Given everything that has gone on in the past few months I suppose it is not too unusual to have really messed up my sleep and medication schedules for awhile, neither of which has produced any positive results in my life. I am fighting to regain control of my sleep schedule (i.e. "was not up all night last night") and have managed to remember to take my medications for one whole day in a row, so far (yuck, yuck!). I am feeling better for having gotten more and better sleep last night and finally getting back on my meds - my thoughts do get REALLY wierd when the blood levels drop - so I think its not too early to start claiming a victory, barring any unforseen, yet to happen, horrid or horribly distracting event.
My sweetie-pie ordered some books for me one of which was the Oxford edition of the Qu'ran. I chose this one because I felt it was likely to be the more scholarly of the choices available to me at the time and I was disappointed to find that, despite my hopes, according to the introduction to the copy I purchased I now own the "rosy glow" copy instead of the scholarly tome I was looking for. Oh well! Hopefully they were able to maintain some of the poetry of language in this translation that is supposed to make certain passages in the Qu'ran so beautiful, as well as keeping the integrity of the original meanings of the texts, etc. In this same book order I also received some books by an author who is supposed to be an expert on the Qu'ran and Islam. I find him a bit sarcastic but he does seem to know what he is talking about, so I feel I have found the two extremes here for my intellectual consumption; rosy glow versus severely critical. It should be an interesting study.

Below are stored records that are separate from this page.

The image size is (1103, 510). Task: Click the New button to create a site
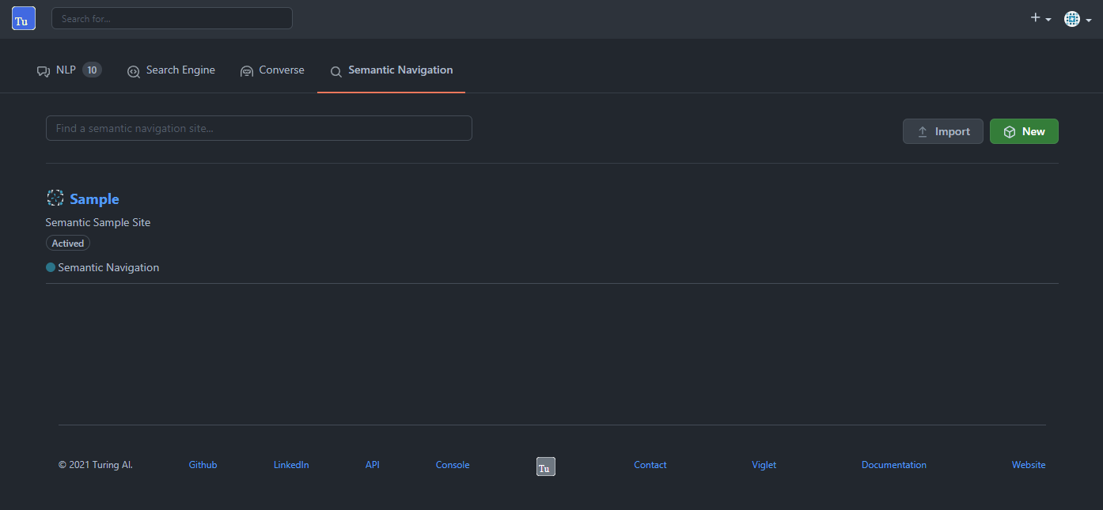[x=1024, y=131]
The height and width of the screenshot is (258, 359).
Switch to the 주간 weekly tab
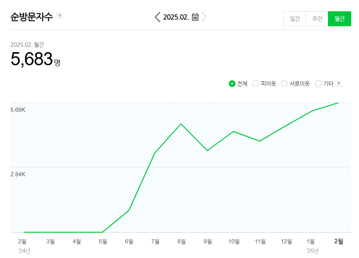pyautogui.click(x=317, y=19)
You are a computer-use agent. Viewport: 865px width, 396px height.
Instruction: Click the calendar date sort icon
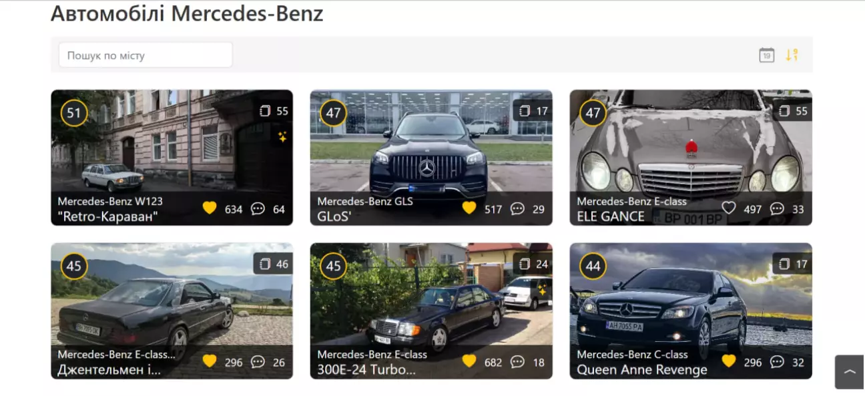point(767,55)
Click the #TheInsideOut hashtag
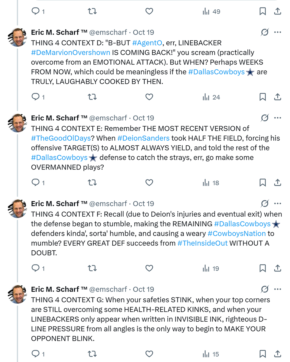Image resolution: width=290 pixels, height=362 pixels. click(x=202, y=243)

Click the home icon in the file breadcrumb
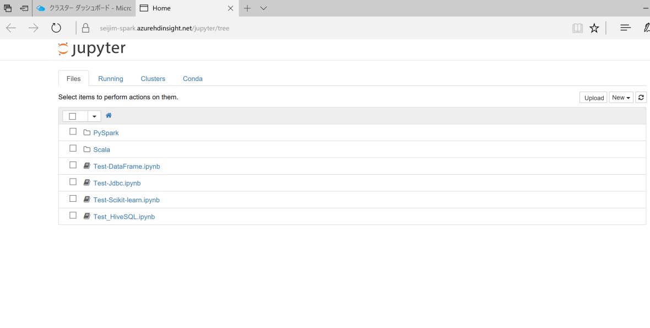[x=109, y=115]
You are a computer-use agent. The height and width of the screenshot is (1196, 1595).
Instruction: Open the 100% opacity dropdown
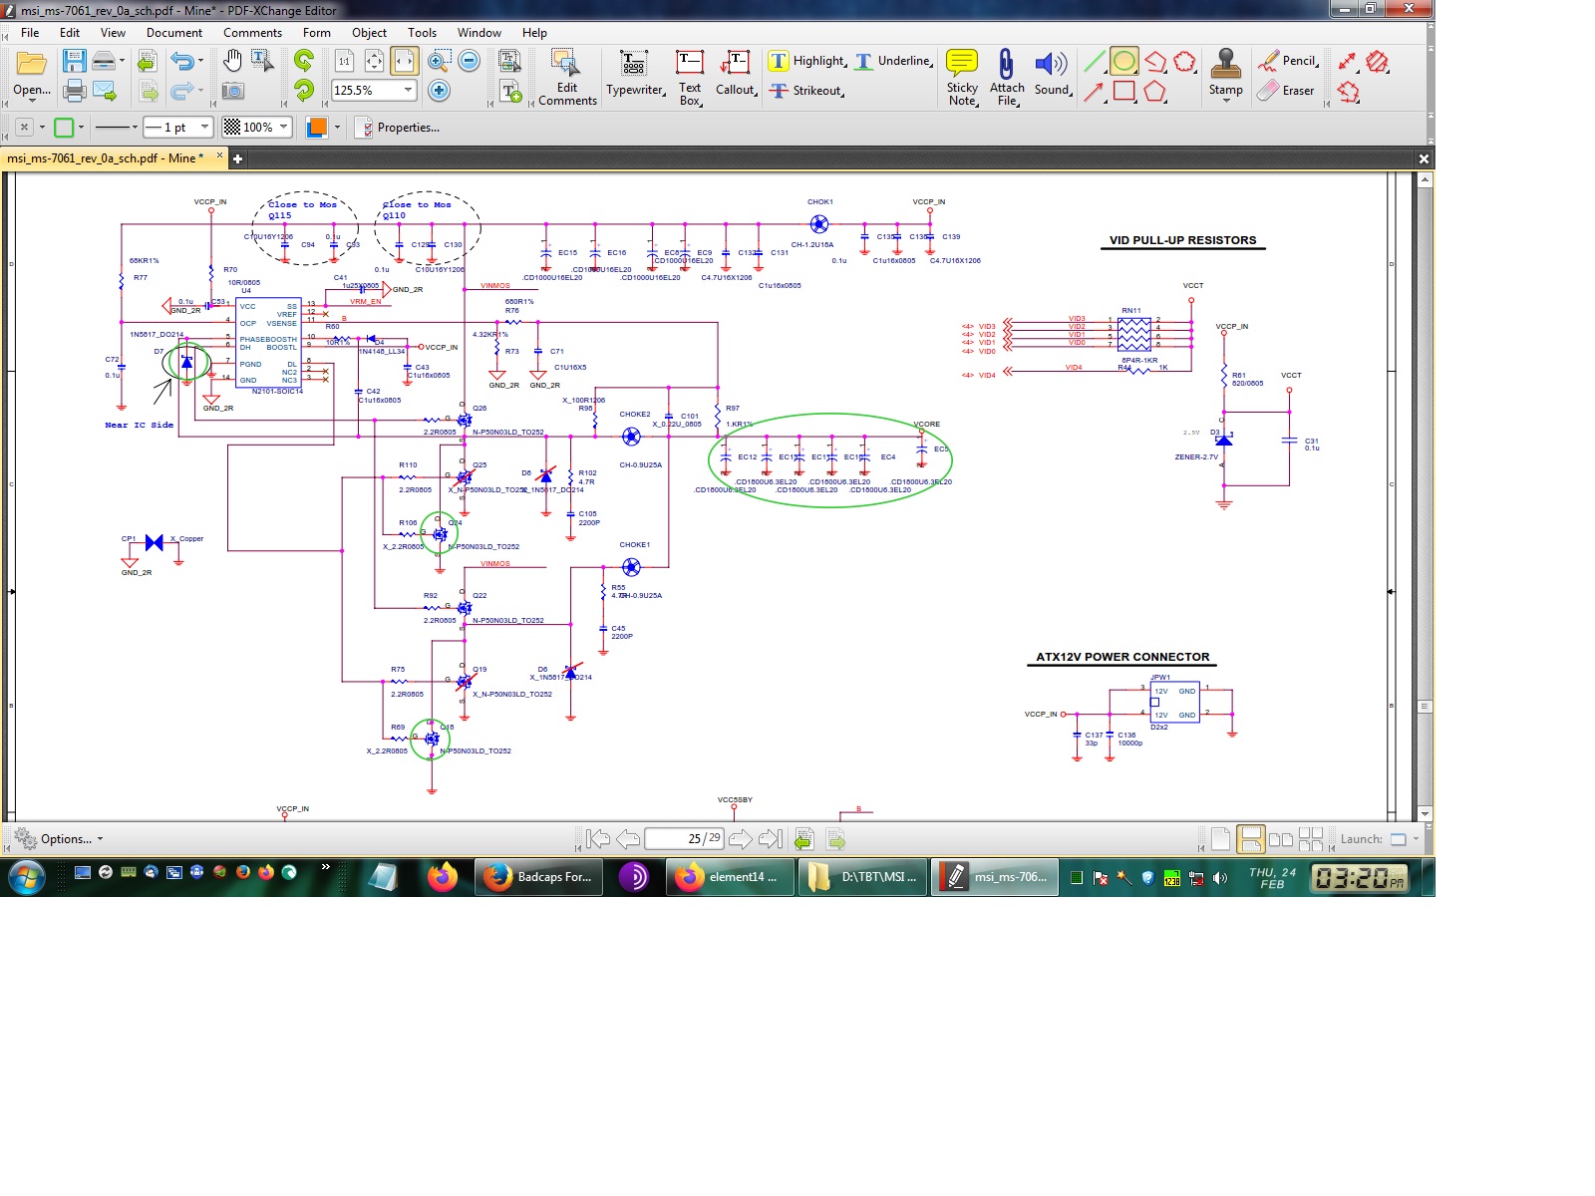[x=284, y=128]
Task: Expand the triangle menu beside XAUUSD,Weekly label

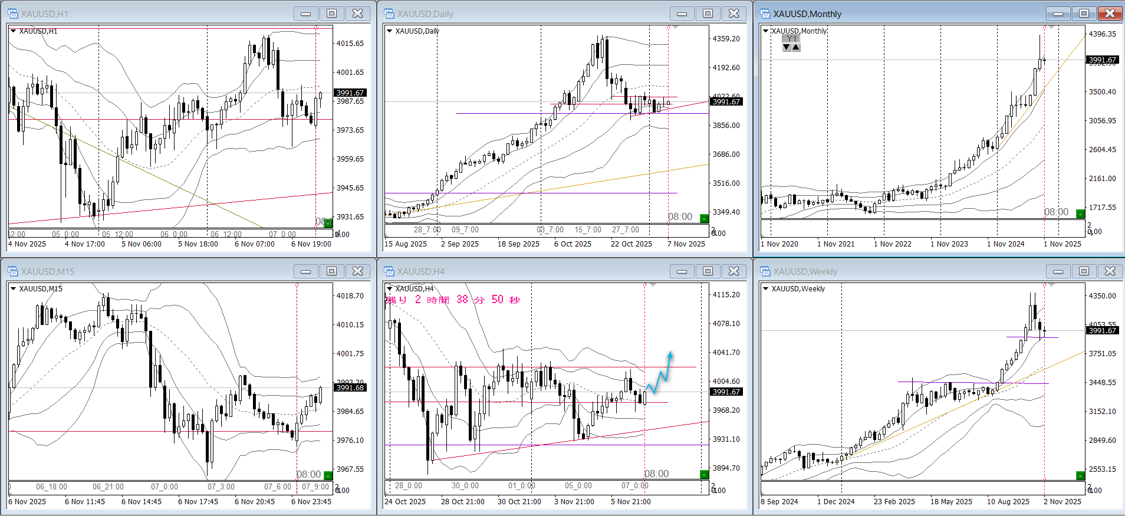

It is a grey and rainy day here in New England and I confess the weather matches my mood quite well. I guess I am just really tired right now - tired of the insects; carpenter ants, moths, beetly things. Tired of the mice - cute and beautiful creatures that they actually are, they are also unsanitary and horribly destructive and belong OUTDOORS! Tired of the stopped up sinks and bathtub drains. Tired of the mold and mildew everywhere in the walls. Tired of trying to get ahead of the water damage to the house. Tired of being tired and in pain most of the time. I guess I'm just plain old tired!
Despite the above, there is still much to enjoy in life, and a lot to look forward to being able to accomplish. There are many warm, dear friends to spend time with, many relatives to visit with, the kitties to watch and love, and that is just the tip of the very long list. (Maybe that's what is making me feel so tired!)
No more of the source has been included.